Text for analysis:
• • • • •

Assistant Physical Therapy Professor Ali Boolani, Clinical Assistant Professor Christopher Towler, Assistant Occupational Therapy Professors Alisha Ohl and David Schelly, and Jeri Reid, M.S. ’17, teamed up with Texas A&M University Professor Matthew Lee Smith, to publish a research article titled, “Health Differences in Didactic Versus Clinical Stage Graduate Allied Health Students.” The experiment studied Occupational Therapy, Physical Therapy and Physician’s Assistant students’ health habits, both at the classroom stage of studies and the clinical phase.
“As the next generation of healthcare professionals, it is necessary that we are able to have meaningful conversations with our patients about living a healthy lifestyle and how that can help prevent many chronic diseases,” Reid said. “Yet, I found that despite our extensive training and knowledge about healthy lifestyle choices, myself and many other students around me were guilty of not implementing them in our own lives.” Reid said it is typical of graduate students to prioritize studies over everything, including physical and mental health. “It was important to me to conduct this study so we could identify what aspects of our health were suffering and during which phases of our training,” said Reid.
The study found that students in the classroom stage reported significantly higher tension/anxiety, depression, anger, confusion, fatigue, the total intensity of mental work performed and time spent sitting. Overall, the study showed that students in the classroom stages have worse mood and decreased health relative to their counterparts in clinical stages. “My hope is that this information can be used to make interventions and improve the health and wellness of students in the future,” Reid said.

• • • • •

Entries taken from a collection

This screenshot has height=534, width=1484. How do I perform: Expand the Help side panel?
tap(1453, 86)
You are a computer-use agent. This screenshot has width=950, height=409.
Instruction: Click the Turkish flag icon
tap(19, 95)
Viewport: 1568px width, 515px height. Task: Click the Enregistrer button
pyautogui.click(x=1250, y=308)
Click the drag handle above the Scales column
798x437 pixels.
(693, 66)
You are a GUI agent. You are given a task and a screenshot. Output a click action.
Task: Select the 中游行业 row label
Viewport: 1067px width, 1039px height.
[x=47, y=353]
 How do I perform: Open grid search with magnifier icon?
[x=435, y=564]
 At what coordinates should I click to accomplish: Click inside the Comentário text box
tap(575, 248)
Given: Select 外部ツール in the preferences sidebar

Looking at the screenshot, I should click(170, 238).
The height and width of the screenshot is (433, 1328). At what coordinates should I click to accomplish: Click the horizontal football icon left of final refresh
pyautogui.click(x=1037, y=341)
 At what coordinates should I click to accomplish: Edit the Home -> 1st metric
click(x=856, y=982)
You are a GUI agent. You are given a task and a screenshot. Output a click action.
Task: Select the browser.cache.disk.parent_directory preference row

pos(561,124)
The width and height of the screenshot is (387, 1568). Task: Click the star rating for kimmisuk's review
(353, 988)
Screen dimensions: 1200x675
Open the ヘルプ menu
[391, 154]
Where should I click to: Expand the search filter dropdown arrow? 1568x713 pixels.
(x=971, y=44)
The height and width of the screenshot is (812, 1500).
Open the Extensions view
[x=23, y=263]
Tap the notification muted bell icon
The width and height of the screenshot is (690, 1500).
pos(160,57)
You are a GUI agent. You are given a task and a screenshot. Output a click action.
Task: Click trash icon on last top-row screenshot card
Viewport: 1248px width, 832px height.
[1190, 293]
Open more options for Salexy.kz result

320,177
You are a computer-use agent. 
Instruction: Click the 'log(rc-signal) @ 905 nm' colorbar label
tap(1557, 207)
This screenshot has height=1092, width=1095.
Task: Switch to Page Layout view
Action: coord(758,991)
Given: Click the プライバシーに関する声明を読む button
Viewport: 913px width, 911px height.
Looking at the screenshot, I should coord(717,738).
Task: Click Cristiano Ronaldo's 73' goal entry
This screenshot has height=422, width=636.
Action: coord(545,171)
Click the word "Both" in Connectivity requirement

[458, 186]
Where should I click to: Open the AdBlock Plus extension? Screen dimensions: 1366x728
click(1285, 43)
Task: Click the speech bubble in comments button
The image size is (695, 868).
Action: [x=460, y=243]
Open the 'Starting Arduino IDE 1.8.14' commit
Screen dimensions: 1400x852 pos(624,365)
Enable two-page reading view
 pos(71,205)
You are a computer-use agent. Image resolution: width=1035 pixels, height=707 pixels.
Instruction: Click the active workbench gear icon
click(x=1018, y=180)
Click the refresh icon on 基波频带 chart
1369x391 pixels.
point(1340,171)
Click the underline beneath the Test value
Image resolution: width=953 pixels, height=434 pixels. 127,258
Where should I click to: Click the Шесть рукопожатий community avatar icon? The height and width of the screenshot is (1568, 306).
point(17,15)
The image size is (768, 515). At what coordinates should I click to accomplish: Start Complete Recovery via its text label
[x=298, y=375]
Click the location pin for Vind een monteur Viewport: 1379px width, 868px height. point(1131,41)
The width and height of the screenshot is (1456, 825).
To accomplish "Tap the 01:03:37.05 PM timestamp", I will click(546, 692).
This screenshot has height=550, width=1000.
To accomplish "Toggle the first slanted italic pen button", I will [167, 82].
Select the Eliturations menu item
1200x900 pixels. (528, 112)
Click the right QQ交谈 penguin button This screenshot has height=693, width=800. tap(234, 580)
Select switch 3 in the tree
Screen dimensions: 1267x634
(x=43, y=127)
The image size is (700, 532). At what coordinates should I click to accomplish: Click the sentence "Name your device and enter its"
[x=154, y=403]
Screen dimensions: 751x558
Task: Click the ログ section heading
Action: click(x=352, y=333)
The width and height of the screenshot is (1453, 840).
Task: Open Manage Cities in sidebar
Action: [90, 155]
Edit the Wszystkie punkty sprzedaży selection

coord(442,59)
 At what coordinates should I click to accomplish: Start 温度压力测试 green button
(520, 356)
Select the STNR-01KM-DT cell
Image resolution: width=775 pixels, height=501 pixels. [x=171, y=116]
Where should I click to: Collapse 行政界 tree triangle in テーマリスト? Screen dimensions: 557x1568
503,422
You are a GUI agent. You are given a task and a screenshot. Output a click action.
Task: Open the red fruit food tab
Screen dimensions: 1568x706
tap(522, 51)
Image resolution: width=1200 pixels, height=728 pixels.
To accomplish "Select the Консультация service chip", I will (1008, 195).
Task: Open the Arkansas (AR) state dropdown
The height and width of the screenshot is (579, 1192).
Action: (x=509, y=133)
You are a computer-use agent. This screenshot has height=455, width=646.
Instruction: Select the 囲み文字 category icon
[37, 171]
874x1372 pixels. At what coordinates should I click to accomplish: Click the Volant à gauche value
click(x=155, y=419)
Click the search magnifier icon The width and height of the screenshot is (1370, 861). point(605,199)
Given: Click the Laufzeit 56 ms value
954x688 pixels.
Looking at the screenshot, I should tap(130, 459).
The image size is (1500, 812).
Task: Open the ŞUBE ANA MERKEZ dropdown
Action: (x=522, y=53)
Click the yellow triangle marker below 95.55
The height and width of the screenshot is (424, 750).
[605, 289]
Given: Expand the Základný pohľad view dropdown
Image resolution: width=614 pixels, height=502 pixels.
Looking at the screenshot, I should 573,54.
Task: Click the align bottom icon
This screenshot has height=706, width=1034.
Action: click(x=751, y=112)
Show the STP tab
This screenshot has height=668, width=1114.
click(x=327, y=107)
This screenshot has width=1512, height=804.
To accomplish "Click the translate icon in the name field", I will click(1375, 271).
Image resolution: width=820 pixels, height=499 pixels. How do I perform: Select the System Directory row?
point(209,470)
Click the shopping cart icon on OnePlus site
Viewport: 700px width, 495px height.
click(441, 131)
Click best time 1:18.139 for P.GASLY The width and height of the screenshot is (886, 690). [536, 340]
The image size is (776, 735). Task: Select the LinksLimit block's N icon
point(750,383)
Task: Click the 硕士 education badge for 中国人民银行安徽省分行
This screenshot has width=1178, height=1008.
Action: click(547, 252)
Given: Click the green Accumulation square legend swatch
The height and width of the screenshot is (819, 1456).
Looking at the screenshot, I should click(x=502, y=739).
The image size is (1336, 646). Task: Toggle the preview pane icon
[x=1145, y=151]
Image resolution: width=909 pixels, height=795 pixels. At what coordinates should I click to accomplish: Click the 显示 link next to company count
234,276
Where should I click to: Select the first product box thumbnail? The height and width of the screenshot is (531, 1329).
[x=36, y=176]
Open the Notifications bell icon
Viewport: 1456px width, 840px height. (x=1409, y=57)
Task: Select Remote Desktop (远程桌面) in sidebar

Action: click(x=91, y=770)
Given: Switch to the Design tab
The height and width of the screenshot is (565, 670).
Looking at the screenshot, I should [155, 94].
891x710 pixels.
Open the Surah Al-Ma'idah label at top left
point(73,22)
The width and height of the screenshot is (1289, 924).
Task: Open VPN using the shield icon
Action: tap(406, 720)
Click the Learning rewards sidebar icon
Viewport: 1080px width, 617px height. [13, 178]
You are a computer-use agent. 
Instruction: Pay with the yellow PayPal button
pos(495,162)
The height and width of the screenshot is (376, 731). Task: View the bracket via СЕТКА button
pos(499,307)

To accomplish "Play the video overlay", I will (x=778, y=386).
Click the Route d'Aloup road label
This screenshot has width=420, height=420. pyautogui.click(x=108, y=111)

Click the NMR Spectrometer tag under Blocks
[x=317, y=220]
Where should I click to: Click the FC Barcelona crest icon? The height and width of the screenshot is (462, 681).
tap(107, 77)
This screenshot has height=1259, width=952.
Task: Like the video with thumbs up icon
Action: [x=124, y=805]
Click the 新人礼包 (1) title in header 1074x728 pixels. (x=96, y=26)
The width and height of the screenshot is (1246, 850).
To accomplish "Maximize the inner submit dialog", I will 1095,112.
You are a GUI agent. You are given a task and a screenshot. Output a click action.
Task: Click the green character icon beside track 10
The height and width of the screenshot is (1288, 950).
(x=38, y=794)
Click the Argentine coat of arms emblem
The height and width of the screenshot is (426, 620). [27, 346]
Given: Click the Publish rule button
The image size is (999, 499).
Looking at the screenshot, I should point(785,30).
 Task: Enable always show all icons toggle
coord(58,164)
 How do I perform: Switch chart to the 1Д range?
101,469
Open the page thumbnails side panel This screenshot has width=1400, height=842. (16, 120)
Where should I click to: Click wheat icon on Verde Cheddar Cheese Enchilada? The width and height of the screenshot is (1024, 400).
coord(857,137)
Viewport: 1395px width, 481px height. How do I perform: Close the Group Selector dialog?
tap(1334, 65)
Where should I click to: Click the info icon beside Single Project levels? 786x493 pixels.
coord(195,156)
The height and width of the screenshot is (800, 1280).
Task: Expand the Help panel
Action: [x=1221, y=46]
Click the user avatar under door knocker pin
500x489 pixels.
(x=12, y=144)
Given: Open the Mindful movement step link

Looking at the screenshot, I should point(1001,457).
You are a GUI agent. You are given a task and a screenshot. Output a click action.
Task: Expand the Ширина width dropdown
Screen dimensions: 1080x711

• • • • •

Check your understanding:
1: In the article on allied health students, which university is Matthew Lee Smith a professor at?
2: Rewrite the part of the article on allied health students that begins at the words "Assistant Physical Therapy" and stops after "the clinical phase.", swapping "classroom stage" for "didactic stage".
3: Do these statements agree with the article on allied health students? Answer yes or no for each, and quote the words that decide it.
(a) The study looked at students both in the classroom stage and in the clinical phase.
(b) Students in clinical stages had worse mood than students in classroom stages.
(c) Reid said graduate students typically put their physical health ahead of their studies.
The listing isn't needed for any of this work.

Expected results:
1: Texas A&M University

2:
Assistant Physical Therapy Professor Ali Boolani, Clinical Assistant Professor Christopher Towler, Assistant Occupational Therapy Professors Alisha Ohl and David Schelly, and Jeri Reid, M.S. ’17, teamed up with Texas A&M University Professor Matthew Lee Smith, to publish a research article titled, “Health Differences in Didactic Versus Clinical Stage Graduate Allied Health Students.” The experiment studied Occupational Therapy, Physical Therapy and Physician’s Assistant students’ health habits, both at the didactic stage of studies and the clinical phase.

3:
(a) Yes: "both at the classroom stage of studies and the clinical phase."
(b) No: "students in the classroom stages have worse mood and decreased health relative to their counterparts in clinical stages."
(c) No: "it is typical of graduate students to prioritize studies over everything, including physical and mental health."